Marketing is not my expertise. Every day solicitors come knocking via my inbox with the marketing “offer you just can’t refuse.” While I don’t know much about their complex discipline, I do know our small organization does not have money to waste. I get heartburn when other leaders spend precious dollars on marketing efforts only to get little or no results. And when they do receive the final reports, they wonder what went wrong, or worse, whether their product is really any good at all.
But what if the problem isn’t the product? What if the problem is the way we talk about the product? Can we make marketing simpler?
Building a Story Brand
In Building a StoryBrand, Donald Miller states that organizations typically cause their customers to burn too many calories in an effort to understand their product. When having to process too much information, people begin to ignore the source of that information in an effort to conserve energy.1 Communication specialists assert that we often perceive a confusing message as an irrelevant – or even untrue – message. There’s a survival mechanism within our brains that is designed to tune out messages that start to confuse us.
According to Miller,
the most powerful marketing tool we can use to organize information so people don’t have to burn too many calories is story.
A good story is a sense-making device. A good story answers questions that customers are asking. Our story must identify what the customers want, what problem we are helping them solve, and what life will look like after they engage with our products or services. If our story isn’t answering those questions, the customers will move on.
Developing Our Story
To simplify marketing, Miller advises us to develop our story based on seven categories. He wrote,
“Here is nearly every story you see or hear in a nutshell: a CHARACTER who wants something encounters a PROBLEM before they can get it. At the peak of their despair, a GUIDE steps into their lives, gives them a PLAN and calls them to ACTION. That action helps them avoid FAILURE and ends in a SUCCESS.”
That’s really it.
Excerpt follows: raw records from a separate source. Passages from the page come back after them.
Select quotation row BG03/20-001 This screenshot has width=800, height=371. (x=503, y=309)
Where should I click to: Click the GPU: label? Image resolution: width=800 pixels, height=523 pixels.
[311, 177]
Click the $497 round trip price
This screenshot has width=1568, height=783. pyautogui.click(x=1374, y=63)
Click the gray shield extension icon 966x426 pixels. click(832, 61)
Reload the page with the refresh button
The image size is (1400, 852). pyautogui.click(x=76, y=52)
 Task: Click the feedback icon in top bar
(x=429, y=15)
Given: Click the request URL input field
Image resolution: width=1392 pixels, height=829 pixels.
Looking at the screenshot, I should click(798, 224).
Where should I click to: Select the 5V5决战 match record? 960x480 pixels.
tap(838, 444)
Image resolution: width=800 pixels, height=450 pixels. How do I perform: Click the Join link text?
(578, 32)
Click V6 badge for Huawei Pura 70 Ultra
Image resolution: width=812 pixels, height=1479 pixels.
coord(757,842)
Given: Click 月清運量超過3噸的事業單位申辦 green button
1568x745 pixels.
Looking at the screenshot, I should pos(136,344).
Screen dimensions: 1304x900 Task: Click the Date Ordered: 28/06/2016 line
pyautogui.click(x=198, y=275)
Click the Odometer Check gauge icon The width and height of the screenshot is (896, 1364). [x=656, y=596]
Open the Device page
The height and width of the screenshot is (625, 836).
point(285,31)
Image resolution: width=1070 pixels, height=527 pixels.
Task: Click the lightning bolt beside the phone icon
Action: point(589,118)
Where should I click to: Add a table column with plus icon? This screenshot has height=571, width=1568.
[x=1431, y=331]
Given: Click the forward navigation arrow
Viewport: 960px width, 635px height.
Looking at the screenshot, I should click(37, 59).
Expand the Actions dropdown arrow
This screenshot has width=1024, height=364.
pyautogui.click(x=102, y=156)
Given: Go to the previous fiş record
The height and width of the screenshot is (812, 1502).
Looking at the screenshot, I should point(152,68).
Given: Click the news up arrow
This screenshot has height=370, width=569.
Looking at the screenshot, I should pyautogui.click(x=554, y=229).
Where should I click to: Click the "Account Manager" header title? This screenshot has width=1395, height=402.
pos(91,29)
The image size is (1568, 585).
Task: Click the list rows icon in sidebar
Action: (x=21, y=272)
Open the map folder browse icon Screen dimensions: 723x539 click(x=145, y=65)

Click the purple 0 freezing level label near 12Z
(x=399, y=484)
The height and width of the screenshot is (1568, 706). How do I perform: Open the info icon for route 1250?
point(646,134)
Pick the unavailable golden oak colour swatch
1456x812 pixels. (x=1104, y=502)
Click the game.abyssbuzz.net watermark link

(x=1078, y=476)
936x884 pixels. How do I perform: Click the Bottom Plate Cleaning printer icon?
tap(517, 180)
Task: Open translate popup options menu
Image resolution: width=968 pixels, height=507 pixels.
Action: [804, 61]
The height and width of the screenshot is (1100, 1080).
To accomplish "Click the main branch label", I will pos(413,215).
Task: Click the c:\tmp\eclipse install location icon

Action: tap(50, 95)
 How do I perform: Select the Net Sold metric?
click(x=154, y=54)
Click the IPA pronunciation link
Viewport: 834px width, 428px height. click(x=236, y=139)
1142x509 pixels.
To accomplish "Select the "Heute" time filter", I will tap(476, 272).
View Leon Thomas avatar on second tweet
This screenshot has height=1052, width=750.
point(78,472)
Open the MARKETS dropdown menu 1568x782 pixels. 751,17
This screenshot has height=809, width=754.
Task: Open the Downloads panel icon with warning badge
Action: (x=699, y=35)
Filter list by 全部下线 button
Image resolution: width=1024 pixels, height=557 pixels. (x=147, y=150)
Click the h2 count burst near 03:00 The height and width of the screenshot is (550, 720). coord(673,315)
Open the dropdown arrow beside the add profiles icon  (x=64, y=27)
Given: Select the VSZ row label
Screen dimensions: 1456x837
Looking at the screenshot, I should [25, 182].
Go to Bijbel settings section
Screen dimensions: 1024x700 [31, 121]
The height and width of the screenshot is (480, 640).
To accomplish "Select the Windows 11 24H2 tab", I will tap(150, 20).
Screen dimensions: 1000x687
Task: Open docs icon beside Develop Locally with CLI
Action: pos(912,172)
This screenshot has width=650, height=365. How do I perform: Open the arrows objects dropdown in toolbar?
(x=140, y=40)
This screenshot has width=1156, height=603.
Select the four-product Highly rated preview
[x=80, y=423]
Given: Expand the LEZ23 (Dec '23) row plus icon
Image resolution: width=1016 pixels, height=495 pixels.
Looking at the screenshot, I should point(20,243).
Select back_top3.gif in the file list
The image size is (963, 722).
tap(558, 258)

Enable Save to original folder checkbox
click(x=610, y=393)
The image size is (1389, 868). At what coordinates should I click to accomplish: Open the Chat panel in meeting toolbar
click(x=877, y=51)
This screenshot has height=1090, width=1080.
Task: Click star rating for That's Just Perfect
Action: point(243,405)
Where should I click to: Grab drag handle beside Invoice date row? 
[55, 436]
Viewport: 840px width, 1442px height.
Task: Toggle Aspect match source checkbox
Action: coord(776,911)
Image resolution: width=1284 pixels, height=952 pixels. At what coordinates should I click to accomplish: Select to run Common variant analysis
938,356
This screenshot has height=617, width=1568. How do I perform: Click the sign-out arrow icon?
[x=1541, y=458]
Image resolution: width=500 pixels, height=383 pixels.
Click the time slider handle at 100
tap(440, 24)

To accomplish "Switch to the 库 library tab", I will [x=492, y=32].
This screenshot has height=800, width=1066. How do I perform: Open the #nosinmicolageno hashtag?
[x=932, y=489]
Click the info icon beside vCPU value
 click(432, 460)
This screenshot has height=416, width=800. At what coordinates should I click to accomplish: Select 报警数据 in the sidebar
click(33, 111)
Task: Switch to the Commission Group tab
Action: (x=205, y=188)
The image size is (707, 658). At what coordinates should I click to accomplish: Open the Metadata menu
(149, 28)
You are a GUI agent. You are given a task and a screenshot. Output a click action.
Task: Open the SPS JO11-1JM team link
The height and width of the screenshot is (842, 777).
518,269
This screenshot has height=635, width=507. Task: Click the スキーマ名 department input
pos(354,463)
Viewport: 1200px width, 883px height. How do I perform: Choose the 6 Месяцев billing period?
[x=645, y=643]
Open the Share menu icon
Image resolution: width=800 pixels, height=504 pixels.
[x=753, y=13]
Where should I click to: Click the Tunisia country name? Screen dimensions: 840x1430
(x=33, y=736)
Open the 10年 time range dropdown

We see some form of this structure in nearly every good story. In my next blog, I’ll post a story based on this structure we use to market our product. It’s too early to claim great success, but initial response has been promising. And it’s cost-effective, so I’m already a fan of this simple marketing approach.
1Donald Miller, Building a StoryBrand: Clarify Your Message So Customers Will Listen, Harper Collins Leadership, 2017.